• [Exercise description]: The lines from the start of the data up to and including the one with "Tap the location" should be returned exactly, and nothing else.

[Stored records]
- - -

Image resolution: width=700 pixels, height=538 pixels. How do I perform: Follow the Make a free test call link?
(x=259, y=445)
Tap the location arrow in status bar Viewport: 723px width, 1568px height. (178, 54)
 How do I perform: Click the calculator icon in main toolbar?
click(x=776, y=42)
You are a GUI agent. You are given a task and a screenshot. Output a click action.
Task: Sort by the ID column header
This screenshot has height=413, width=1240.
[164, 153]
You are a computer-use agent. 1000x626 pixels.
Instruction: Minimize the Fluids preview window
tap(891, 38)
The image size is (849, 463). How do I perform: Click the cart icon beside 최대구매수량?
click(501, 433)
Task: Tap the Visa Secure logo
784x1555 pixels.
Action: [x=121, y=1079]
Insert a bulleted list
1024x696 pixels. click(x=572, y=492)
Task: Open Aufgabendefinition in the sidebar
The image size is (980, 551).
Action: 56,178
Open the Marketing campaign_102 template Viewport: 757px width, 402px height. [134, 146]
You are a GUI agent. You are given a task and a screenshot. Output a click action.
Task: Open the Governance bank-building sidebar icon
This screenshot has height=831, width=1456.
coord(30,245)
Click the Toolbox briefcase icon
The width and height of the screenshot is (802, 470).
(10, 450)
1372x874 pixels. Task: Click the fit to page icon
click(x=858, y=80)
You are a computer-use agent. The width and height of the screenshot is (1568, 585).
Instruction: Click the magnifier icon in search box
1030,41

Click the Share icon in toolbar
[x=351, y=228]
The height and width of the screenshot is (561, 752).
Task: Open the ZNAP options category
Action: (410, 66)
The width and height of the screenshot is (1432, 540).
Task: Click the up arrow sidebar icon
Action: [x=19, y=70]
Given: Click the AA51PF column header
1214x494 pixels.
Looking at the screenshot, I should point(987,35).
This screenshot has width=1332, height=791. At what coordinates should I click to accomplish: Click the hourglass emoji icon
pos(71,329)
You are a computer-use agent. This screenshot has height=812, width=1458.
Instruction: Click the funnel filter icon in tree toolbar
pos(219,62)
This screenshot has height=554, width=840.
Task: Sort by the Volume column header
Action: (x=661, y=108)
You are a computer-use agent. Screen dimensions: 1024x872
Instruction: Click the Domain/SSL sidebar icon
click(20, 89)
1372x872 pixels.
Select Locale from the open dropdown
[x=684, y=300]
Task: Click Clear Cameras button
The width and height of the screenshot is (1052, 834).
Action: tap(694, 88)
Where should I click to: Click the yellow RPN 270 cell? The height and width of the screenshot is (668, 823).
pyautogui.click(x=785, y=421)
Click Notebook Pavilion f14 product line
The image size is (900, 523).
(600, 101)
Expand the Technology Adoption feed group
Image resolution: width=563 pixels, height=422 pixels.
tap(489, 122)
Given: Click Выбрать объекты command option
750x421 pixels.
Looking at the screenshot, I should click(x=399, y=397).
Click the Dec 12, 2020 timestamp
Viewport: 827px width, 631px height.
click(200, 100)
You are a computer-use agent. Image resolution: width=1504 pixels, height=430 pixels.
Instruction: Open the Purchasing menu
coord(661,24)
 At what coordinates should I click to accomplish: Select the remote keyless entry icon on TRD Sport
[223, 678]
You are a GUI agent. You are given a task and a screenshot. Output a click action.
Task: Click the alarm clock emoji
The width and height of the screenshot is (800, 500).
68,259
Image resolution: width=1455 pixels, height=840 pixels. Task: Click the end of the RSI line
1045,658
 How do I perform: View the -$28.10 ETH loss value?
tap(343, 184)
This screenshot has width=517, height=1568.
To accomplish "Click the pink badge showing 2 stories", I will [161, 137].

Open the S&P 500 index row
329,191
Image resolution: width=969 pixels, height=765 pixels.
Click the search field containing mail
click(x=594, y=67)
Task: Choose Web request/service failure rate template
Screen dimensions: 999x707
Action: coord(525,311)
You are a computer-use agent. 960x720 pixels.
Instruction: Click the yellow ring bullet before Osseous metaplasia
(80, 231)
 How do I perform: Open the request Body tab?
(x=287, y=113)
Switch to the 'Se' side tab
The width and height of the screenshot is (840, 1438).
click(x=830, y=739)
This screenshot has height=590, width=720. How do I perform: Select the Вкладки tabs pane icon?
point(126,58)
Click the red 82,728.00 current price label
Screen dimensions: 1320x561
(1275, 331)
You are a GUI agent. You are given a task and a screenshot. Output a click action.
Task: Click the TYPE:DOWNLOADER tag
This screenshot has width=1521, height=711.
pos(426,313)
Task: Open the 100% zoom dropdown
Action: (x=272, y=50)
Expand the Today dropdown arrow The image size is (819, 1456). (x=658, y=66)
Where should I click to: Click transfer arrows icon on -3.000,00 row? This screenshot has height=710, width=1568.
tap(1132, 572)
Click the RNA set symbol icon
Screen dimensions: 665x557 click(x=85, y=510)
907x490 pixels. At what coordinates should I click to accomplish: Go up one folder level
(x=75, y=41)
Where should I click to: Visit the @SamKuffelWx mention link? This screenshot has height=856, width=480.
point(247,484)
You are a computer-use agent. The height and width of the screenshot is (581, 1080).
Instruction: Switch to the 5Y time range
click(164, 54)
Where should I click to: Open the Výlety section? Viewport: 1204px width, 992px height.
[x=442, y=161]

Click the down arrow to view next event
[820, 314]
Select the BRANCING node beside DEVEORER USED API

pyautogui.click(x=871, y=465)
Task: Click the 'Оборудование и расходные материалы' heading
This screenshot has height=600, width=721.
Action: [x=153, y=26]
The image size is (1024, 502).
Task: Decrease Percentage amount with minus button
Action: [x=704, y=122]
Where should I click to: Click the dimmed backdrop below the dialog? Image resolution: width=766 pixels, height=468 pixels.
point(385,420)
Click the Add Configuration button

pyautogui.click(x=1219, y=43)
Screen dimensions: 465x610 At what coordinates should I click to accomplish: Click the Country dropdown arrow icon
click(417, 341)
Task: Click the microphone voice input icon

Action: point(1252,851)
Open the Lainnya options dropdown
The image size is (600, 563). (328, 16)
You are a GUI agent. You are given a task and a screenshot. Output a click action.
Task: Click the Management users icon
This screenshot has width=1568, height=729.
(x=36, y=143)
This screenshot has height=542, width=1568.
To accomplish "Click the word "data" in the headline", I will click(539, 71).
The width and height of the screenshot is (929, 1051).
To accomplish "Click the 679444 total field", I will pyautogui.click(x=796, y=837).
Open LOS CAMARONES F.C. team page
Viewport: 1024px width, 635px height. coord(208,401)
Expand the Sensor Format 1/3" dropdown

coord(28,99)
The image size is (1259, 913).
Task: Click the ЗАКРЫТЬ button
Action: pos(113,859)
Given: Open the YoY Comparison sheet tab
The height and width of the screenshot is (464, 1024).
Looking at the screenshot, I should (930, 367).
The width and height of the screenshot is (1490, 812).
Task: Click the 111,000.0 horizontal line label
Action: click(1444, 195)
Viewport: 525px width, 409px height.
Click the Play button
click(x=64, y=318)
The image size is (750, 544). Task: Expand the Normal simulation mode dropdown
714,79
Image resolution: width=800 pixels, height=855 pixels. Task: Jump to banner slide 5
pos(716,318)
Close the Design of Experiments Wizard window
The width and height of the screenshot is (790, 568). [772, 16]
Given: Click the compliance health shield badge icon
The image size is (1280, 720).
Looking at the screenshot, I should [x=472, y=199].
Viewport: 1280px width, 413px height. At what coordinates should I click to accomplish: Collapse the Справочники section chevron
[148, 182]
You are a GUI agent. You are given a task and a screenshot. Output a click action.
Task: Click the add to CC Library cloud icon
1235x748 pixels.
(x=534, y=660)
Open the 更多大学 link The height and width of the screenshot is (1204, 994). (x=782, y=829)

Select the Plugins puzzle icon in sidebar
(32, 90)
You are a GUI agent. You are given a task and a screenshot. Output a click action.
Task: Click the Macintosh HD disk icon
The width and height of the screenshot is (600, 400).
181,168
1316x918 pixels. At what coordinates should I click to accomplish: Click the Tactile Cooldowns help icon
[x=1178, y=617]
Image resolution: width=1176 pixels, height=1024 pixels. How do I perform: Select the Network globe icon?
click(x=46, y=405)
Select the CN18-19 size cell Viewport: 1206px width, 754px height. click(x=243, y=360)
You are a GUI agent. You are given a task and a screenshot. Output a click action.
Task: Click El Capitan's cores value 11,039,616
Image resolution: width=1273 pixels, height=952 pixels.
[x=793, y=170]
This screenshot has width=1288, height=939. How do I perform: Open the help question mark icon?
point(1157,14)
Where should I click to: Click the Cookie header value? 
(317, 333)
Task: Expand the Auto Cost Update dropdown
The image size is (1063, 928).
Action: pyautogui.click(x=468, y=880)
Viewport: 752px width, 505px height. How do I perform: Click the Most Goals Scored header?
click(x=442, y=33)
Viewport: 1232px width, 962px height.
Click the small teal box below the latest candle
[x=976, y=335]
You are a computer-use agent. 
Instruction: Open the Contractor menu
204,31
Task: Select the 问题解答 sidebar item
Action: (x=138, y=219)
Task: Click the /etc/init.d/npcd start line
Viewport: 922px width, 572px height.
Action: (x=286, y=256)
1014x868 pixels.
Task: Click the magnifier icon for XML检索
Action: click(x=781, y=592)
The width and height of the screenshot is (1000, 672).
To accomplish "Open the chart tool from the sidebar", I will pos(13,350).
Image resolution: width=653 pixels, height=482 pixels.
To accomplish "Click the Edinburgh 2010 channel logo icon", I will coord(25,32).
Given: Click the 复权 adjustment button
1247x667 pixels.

- - -

• [Exercise answer]:
Image resolution: width=700 pixels, height=538 pixels. How do I perform: Follow the Make a free test call link?
(x=259, y=445)
Tap the location arrow in status bar Viewport: 723px width, 1568px height. (178, 54)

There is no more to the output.